ÜNİVERSİTELİ GENÇLERİN EN ÇOK KARŞILAŞTIĞI SORUNLAR

Ergenlik ile yetişkinlik arasındaki döneme denk gelen üniversite hayatının sancılı bir süreç olmaması için uzmanlar, ailelere psikolojik danışmanlık alınması tavsiyesinde bulunuyor

ÜNİVERSİTELİ GENÇLERİN EN ÇOK KARŞILAŞTIĞI SORUNLAR
Üniversiteye giriş telaşı yaşayan gençlerin üniversite hayatına da uyum sağlamaları önemli bir süreç. Ergenlik ile yetişkinlik arasındaki döneme denk gelen üniversite hayatının sancılı bir süreç olmaması için uzmanlar, ailelere psikolojik danışmanlık alınması tavsiyesinde bulunuyor.
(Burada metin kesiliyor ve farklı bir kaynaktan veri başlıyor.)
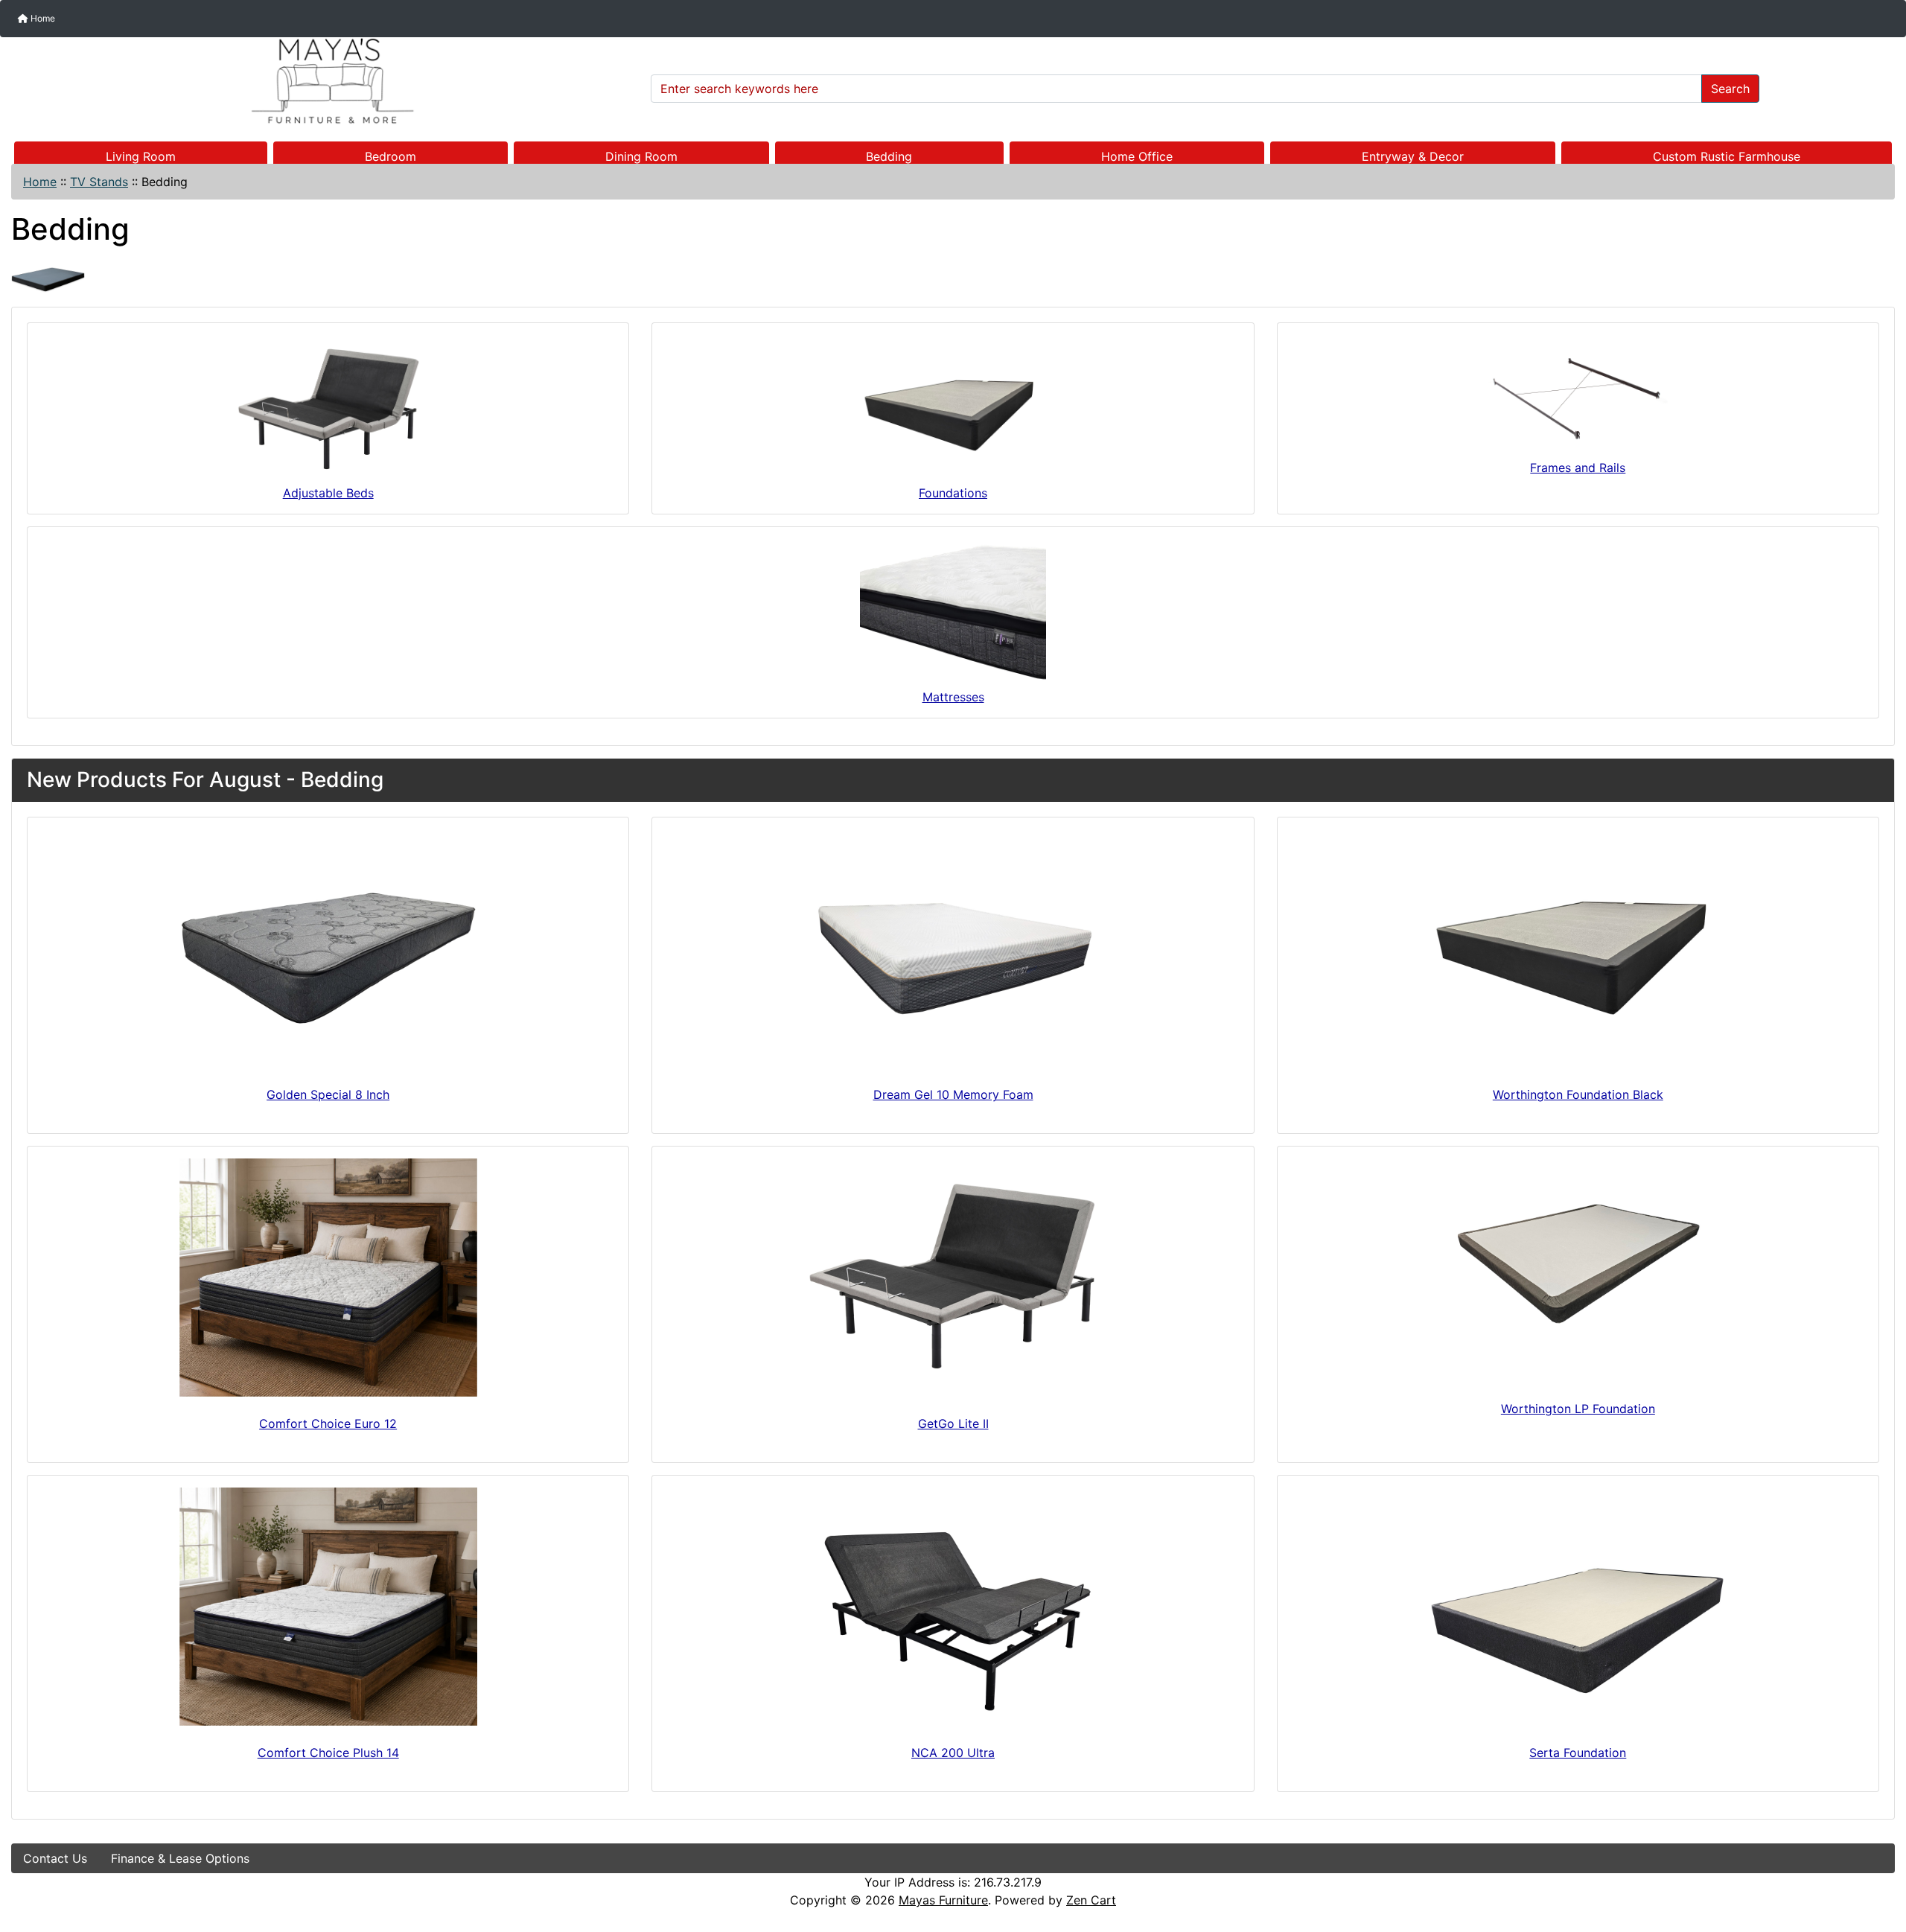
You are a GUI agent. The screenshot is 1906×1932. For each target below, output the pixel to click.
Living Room (141, 156)
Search (1730, 88)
Uzmanlara göre, bu sayede gençlerin kendi kimliklerini keşfetmeleri, sağlıklı bir şekilde bireyselleşebilmeleri, sosyal, akademik ve kişisel alanları arasında nasıl bir denge kurabilecekleri hakkındaki sorulara doğru cevapları bulabilmeleri mümkün olabilir.
 
Gençlerin üniversiteye giriş konusunda en heyecanlı dönemlerini yaşadıkları şu günlerde uzmanlar, üniversite hayatına uyumun da sancılı bir süreç olabileceğine dikkat çekerek aileleri bu konuda uyardı. Kimlik oluşumunun henüz tamamlanmadığı ve esnek olduğu ergenlik ile yetişkinlik arasındaki bu dönemde bir uzmandan destek almanın önemini vurgulayan Ayna eğitim ve Psikolojik Danışma Merkezi’nden Uzman Psikolog Gizem Hancı, “Psikolojik danışmanlık, üniversiteli gençlere kendi kimliklerini keşfetmeleri, sağlıklı bir şekilde bireyselleşebilmeleri, değerleri, ilgi alanları, kim oldukları, sosyal, akademik ve kişisel alanlar arasında nasıl denge kurulabileceği hakkındaki sorulara cevap bulabilmeleri konusunda yardımcı olur” dedi.
 
Uzman desteği ile bu çok özel dönemde gençlerin yetişkin olarak gelecekte daha büyük sorunlara neden olabilecek konuları henüz yolun başındayken çözebileceğini açıklayan Hancı, “Üniversite hayatının yaşandığı genç yetişkinlik dönemi, ergenlik ile yetişkinlik arası bir dönemdir. Aslında diğer yaşam dönemlerine göre daha az dikkat çeker ancak üzerinde önemle durulması gerekir. Genç yetişkinlik döneminin zorluklarına üniversiteli olmanın da getirdiği değişimler eklenince baş etmek kolay olmayabilir” uyarısını yaptı.
 
Üniversite hayatı hem heyecanlı hem zorlu!
Üniversiteye başlamanın, hem heyecan verici hem de zorluklar ve değişimlerle dolu bir yaşam olayı olduğunu hatırlatan Uzman Psikolog Gizem Hancı, kişiye özgü problemlerin yanı sıra üniversiteli gençlerin karşılaştığı problemleri şöyle sıraladı:
• Yaşam biçiminde değişiklik: Üniversite hayatıyla birlikte aileden ilk kez ayrılma söz konusu olabilir. Tek başına, yurtta ya da arkadaşlarla ortak yaşam gibi daha çok sorumluluk gerektiren bir yaşam biçimine uyum gerekebilir.
• Maddi sorumluluklar: İhtiyaçlarını belirleyip buna göre para idaresi yapmak ilk kez deneyimleniyor olabilir.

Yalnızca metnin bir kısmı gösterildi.